§ PROVIDED DATA
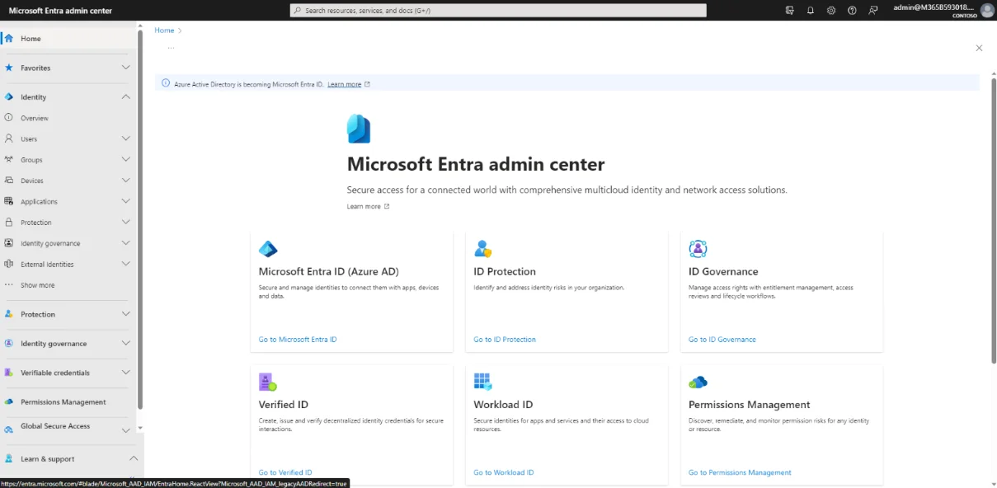This screenshot has height=488, width=997.
Task: Collapse the Identity section in the sidebar
Action: (x=126, y=96)
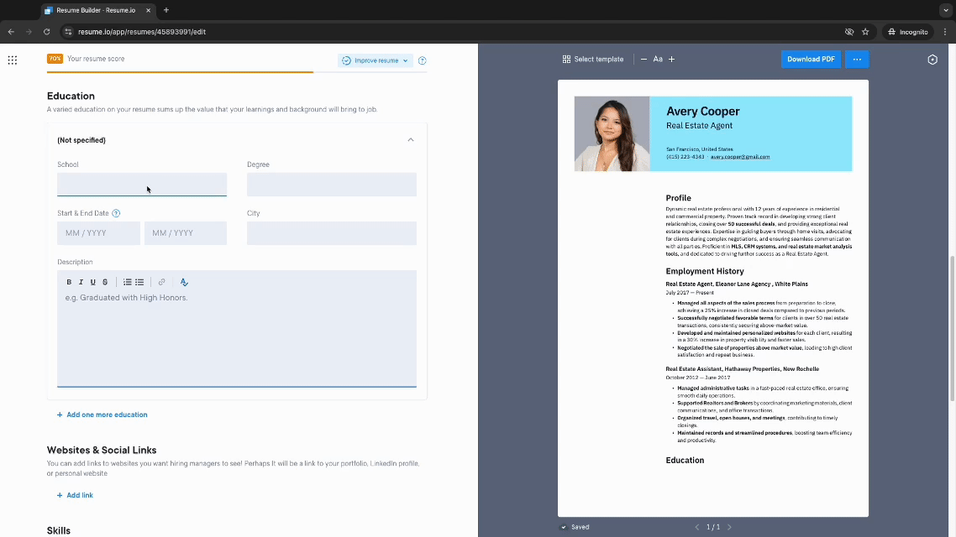Viewport: 956px width, 537px height.
Task: Open the Improve resume dropdown
Action: pos(373,60)
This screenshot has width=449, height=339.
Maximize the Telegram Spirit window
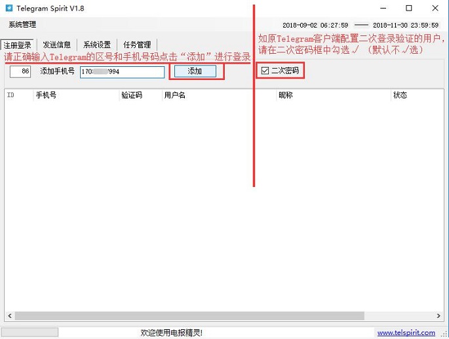tap(409, 9)
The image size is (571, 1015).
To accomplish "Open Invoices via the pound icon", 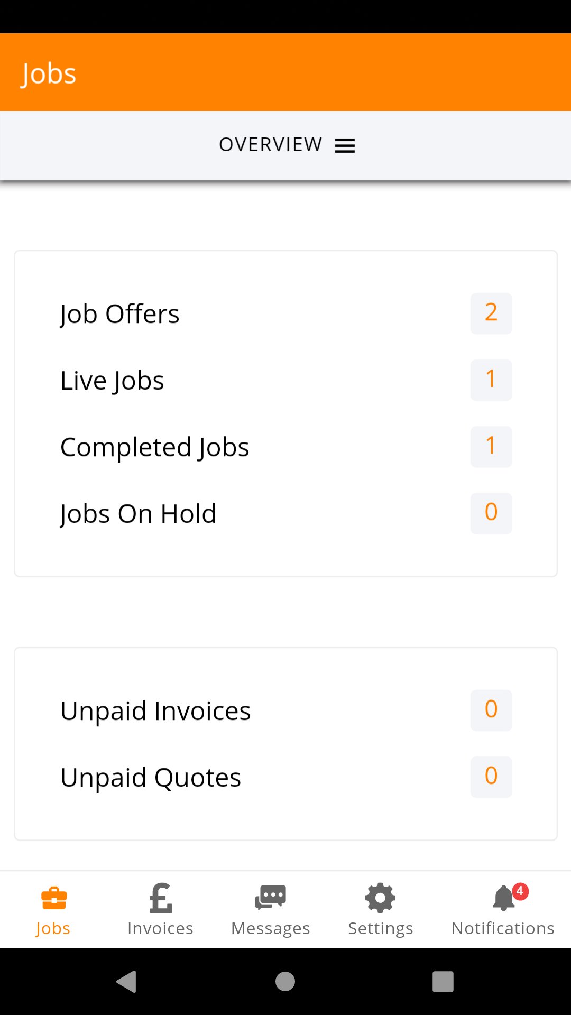I will tap(161, 898).
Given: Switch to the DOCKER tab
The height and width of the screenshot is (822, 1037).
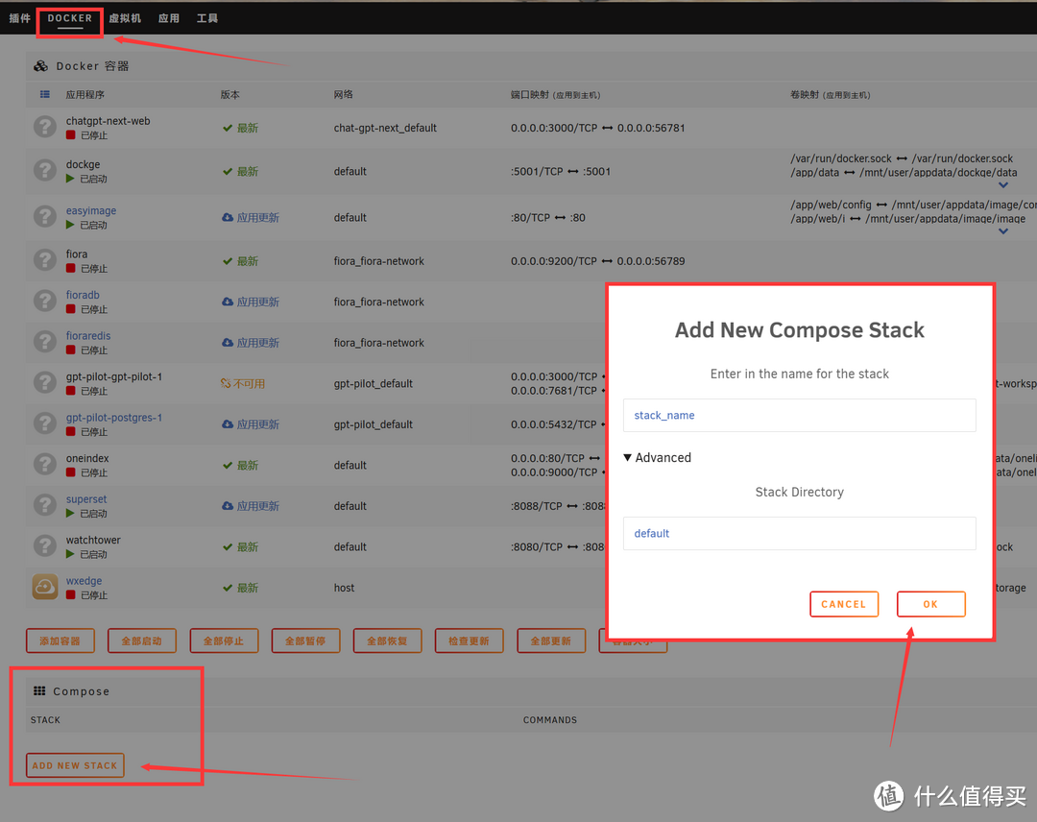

§ TASK TO CARRY OUT
The lines from the one containing "Given: Switch to the DOCKER tab" to the last line of the records, both included: print exactly those and nothing else, leaving out any pictures.

§ RESULT FOR THIS EXERCISE
Given: Switch to the DOCKER tab
The height and width of the screenshot is (822, 1037).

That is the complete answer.